* What the exercise asks *
Excluding pictures, retype exactly the lines from the one with "Image resolution: width=689" through the end of the records that follow.

* Source information *

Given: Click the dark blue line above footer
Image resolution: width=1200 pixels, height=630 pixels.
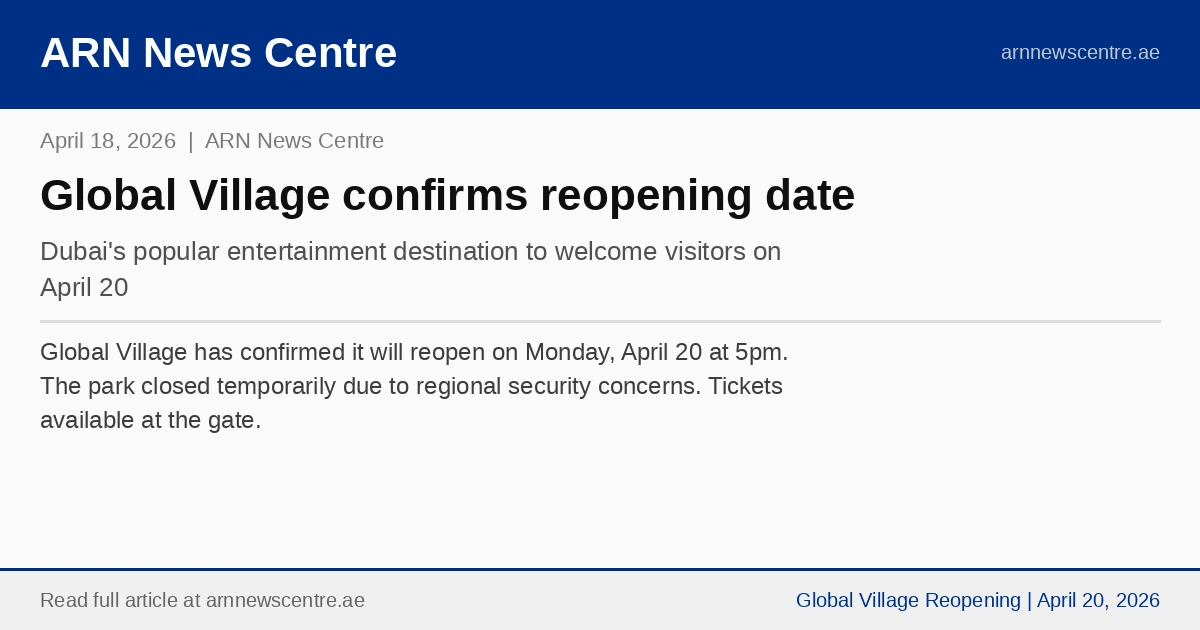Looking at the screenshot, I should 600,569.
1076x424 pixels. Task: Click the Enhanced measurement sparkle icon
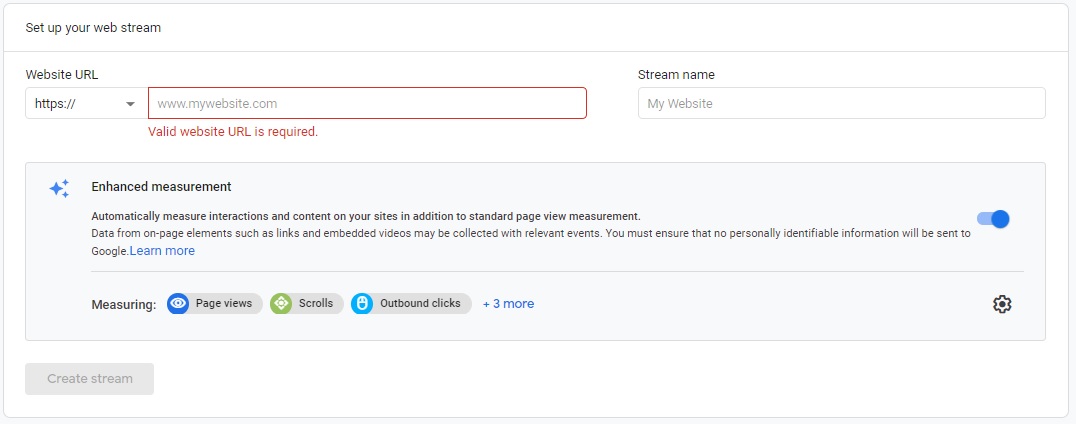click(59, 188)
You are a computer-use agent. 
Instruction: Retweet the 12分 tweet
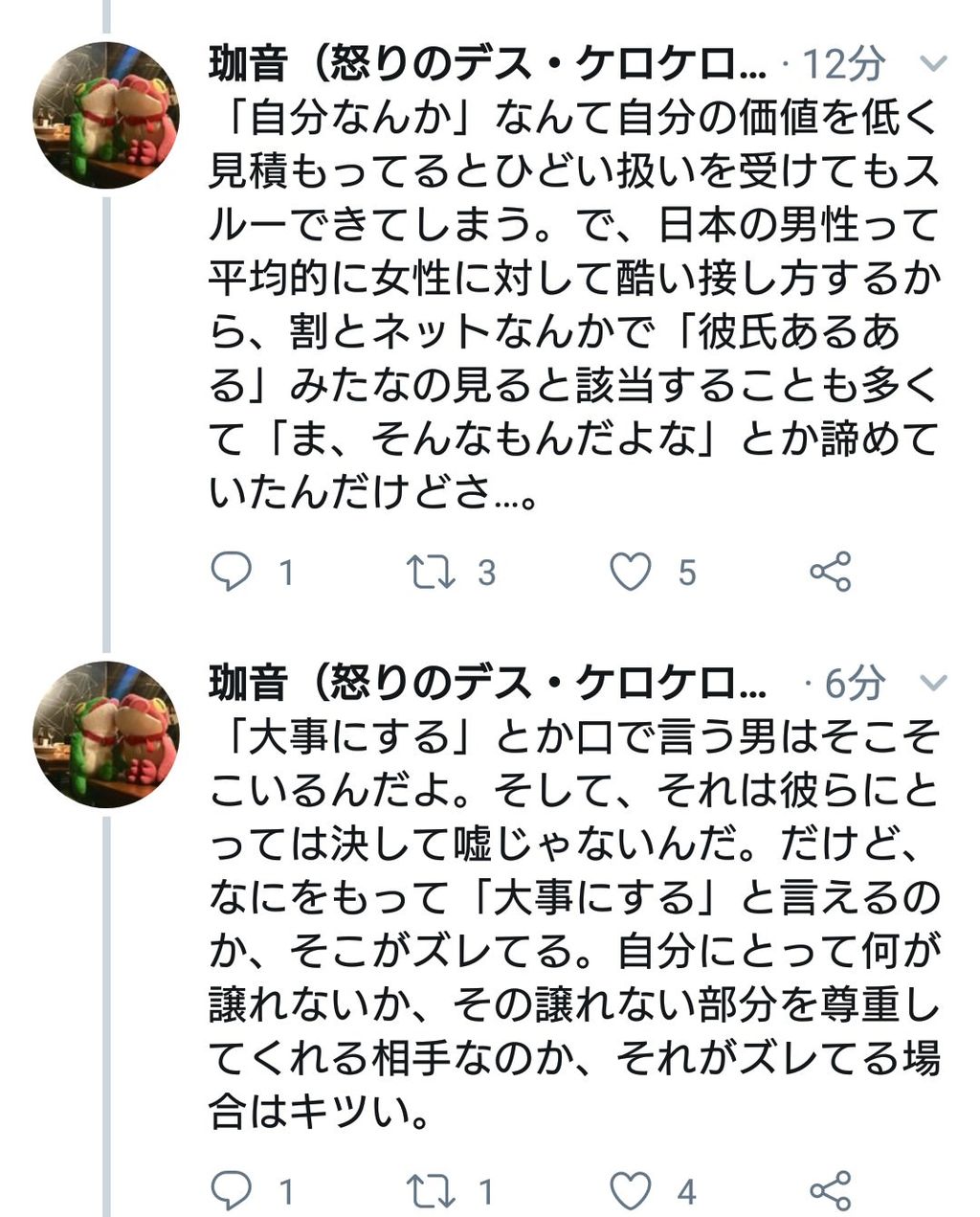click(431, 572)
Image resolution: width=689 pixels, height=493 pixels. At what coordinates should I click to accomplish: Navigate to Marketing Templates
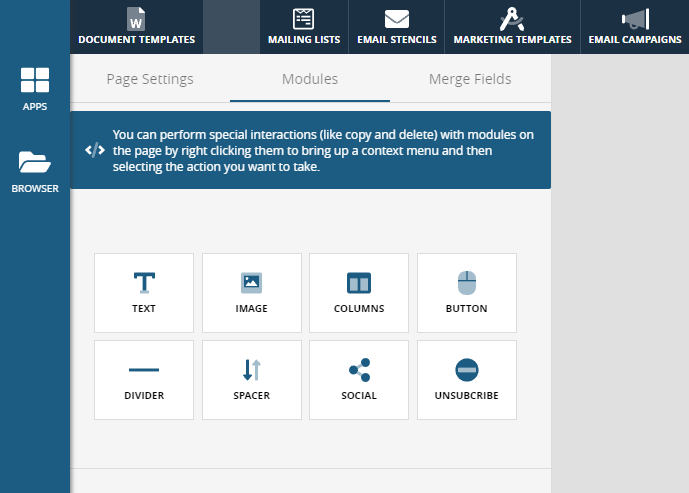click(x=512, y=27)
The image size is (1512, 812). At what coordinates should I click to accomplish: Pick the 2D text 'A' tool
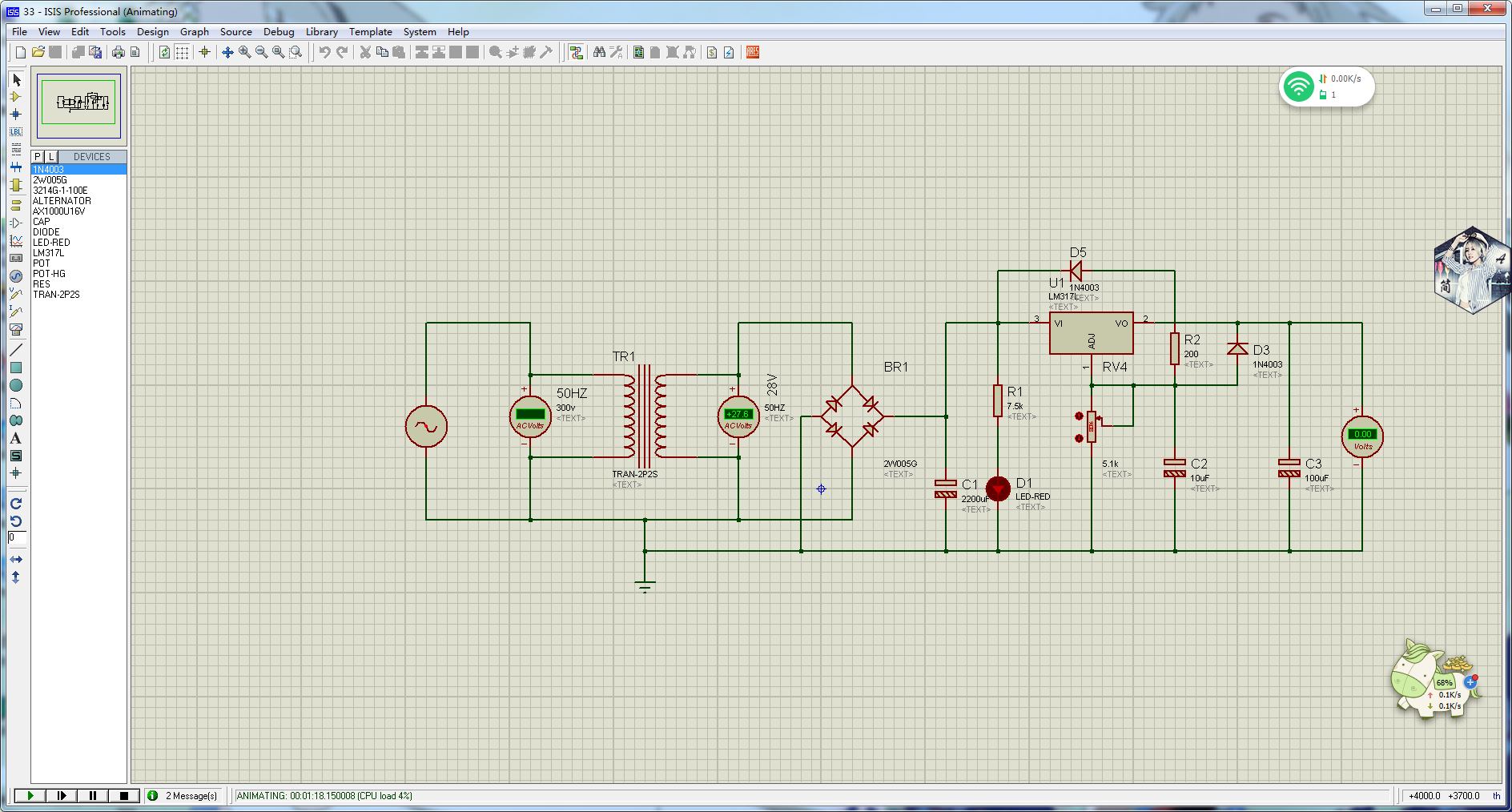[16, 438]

* Result below *
Image resolution: width=689 pixels, height=493 pixels. At what coordinates should I click to accomplish: Navigate to Marketing Templates
click(x=512, y=27)
The image size is (1512, 812). At what coordinates should I click to accomplish: Pick the 2D text 'A' tool
[16, 438]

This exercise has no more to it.